In the standard installation procedures, especially in large system configurations, we recommend that you establish separate domains for your company data and your SAP system. We also recommend that you use the Windows trusted domain concept as certain SAP-specific features and Windows-specific services require trusted relationships between domains.
There are certain services that require a uni-directional trust relationship only (for example, network printing with the Print Manager or file transfer batches with operating system commands such as xcopy
or move
).
There are also services that require a bi-directional trust relationship, for example, Single Sign-On using Microsoft's LAN Manager Security Service Provider Interface (NTLMSSPI).

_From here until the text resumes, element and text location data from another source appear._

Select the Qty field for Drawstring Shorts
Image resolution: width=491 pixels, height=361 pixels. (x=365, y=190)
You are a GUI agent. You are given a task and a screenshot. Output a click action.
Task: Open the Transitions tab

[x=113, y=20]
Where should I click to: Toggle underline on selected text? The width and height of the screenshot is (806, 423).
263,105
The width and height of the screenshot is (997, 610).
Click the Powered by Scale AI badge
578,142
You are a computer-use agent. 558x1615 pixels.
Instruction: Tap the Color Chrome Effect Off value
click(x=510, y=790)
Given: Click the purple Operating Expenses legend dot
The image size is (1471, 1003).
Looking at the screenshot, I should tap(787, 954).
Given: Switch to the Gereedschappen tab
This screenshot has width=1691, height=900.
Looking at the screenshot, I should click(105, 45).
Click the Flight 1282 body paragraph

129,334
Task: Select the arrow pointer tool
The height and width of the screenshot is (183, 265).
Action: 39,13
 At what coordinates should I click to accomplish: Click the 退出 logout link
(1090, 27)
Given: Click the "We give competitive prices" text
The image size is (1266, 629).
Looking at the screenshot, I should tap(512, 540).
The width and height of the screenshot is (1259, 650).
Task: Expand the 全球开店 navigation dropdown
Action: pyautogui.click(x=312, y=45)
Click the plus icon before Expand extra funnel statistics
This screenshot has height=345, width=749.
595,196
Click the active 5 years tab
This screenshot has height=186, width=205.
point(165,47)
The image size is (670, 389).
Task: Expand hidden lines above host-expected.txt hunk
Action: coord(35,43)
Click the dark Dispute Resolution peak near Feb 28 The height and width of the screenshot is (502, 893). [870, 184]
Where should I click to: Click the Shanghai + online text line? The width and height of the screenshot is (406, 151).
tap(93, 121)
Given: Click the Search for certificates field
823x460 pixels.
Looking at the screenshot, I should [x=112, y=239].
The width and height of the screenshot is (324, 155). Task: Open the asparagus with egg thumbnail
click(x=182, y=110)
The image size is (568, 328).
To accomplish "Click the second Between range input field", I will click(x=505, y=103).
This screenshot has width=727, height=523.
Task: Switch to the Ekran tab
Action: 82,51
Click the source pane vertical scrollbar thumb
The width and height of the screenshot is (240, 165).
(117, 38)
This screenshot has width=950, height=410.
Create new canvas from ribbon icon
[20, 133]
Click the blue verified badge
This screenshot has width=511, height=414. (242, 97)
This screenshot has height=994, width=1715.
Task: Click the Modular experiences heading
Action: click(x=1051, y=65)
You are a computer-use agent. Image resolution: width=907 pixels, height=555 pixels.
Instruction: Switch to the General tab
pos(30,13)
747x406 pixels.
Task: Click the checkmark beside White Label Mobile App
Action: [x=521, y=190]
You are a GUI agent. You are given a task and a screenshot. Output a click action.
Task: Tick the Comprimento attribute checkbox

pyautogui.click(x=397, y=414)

When installing the SAP system, the installation tool SAPinst, automatically performs all steps that are relevant for protecting the system against unauthorized access. For example, it creates the required user accounts and groups and protects the most important directories.
SAPinst creates the following domain users:
<sapsid>adm
This is the SAP system administrator account that enables interactive administration of the system. It is a member of the local administrator's group.
SAPService<SAPSID>
This is the virtual user account that is required to start the SAP system. It has the local user right to log on as a service.
SAPinst creates the domain group SAP_<SAPSID>_GlobalAdmin
.
SAPinst creates the local group SAP_<SAPSID>_LocalAdmin
and includes the domain group SAP_<SAPSID>_GlobalAdmin
.
SAPinst creates the local administrator group SAP_<SAPSID>_LocalAdmin
on the transport host. Members of the group have full control over the transport directory \usr\sap\trans
that allows transports to take place between
systems. The SAP_<SAPSID>_GlobalAdmin
group is added to the SAP_LocalAdmin
group.
SAPinst configures the SAP directories \usr
, \usr\sap
, \usr\sap\trans
, \usr\sap\<sapsid>
, and its subdirectories by only granting Full control
access
rights for the Administrators
and SAP_<SAPSID>_LocalAdmin
groups.
Eliminate any Full control
rights for Everyone
to shares on the SAP system servers.
For enhanced security reasons, you can eliminate the dynamically created Windows root shares on the SAP system server. The server can then only be accessed from the network over manually created shares.
If you have installed other software on the application server, make sure that the access rights for their directories and files are also set properly.
These rights apply specifically for SAP system resources. For details applying to the database files and directories, see the security instructions from your database supplier.